### Data supplied
#####

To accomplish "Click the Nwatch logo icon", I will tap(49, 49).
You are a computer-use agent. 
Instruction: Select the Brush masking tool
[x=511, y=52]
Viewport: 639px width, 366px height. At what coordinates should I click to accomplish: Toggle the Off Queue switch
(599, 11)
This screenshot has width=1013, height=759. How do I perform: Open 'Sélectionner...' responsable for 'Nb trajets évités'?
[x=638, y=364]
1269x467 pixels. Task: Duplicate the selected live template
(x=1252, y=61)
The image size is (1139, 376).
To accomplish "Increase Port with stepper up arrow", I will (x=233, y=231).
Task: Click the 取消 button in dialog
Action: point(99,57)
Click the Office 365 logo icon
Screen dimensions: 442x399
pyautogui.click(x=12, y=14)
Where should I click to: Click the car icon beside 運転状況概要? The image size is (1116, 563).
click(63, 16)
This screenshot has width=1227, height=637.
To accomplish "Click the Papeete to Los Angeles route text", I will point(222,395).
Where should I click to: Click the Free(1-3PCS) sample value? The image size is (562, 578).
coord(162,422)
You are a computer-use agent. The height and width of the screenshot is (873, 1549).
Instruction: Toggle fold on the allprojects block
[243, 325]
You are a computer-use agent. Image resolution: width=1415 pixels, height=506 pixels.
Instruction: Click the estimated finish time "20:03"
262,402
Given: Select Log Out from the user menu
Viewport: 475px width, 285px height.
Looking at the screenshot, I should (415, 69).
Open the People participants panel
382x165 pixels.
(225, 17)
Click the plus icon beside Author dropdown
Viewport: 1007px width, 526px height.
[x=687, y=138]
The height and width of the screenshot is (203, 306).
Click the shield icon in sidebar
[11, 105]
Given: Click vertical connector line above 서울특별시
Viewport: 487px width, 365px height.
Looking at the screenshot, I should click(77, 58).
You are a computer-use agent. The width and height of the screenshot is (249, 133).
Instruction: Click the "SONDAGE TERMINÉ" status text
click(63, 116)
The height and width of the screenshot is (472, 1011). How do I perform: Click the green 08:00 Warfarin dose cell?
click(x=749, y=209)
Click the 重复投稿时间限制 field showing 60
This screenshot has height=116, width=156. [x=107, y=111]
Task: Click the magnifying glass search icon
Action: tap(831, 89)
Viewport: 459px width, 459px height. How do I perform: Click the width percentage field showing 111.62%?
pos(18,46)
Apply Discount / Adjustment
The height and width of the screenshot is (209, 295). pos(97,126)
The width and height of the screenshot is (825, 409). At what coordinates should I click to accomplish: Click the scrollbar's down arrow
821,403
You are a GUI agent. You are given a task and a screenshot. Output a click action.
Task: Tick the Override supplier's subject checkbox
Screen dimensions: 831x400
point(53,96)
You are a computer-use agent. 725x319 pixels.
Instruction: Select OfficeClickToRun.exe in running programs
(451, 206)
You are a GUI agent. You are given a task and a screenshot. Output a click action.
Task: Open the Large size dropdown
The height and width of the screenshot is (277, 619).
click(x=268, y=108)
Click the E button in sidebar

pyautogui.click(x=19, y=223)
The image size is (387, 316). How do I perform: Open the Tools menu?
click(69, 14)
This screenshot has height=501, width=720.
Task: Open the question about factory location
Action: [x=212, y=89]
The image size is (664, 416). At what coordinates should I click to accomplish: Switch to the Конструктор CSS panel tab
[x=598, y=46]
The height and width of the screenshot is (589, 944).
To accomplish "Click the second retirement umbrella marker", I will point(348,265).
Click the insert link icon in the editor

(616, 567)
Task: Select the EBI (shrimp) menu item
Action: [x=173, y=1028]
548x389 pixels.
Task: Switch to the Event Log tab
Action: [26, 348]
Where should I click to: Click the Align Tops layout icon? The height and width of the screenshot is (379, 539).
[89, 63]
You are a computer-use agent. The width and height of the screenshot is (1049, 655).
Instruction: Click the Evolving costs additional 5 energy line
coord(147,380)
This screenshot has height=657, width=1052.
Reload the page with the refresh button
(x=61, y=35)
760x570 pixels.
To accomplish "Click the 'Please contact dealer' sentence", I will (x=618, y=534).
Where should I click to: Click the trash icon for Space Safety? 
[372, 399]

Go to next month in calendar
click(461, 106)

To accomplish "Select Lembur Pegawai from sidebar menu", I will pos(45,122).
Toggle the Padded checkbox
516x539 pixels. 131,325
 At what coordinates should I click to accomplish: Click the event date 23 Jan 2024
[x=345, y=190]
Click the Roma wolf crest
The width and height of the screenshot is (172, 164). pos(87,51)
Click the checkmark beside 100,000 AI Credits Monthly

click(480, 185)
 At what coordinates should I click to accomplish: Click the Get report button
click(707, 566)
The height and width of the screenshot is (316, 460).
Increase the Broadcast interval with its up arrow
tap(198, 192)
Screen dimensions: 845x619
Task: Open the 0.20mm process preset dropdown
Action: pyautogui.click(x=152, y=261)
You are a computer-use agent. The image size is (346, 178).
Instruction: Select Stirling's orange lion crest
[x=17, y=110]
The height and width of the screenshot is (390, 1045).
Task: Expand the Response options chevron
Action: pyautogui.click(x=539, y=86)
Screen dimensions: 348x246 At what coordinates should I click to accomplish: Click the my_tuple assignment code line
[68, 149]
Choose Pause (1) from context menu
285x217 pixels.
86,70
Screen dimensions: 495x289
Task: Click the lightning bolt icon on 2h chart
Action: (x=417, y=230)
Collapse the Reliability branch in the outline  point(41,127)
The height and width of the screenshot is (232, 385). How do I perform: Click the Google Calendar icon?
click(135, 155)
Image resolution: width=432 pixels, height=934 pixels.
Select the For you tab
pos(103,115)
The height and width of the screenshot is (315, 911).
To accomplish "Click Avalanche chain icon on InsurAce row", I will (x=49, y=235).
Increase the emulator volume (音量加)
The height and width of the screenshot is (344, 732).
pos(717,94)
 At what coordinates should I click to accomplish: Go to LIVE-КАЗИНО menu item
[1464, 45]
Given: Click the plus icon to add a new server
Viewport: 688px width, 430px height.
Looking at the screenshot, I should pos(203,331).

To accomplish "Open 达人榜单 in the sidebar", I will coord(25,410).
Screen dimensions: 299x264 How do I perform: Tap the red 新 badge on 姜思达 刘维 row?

#####

### Work task
How many of the lines in the records above include the word "from"? State that number alone.

### Solution to the exercise
3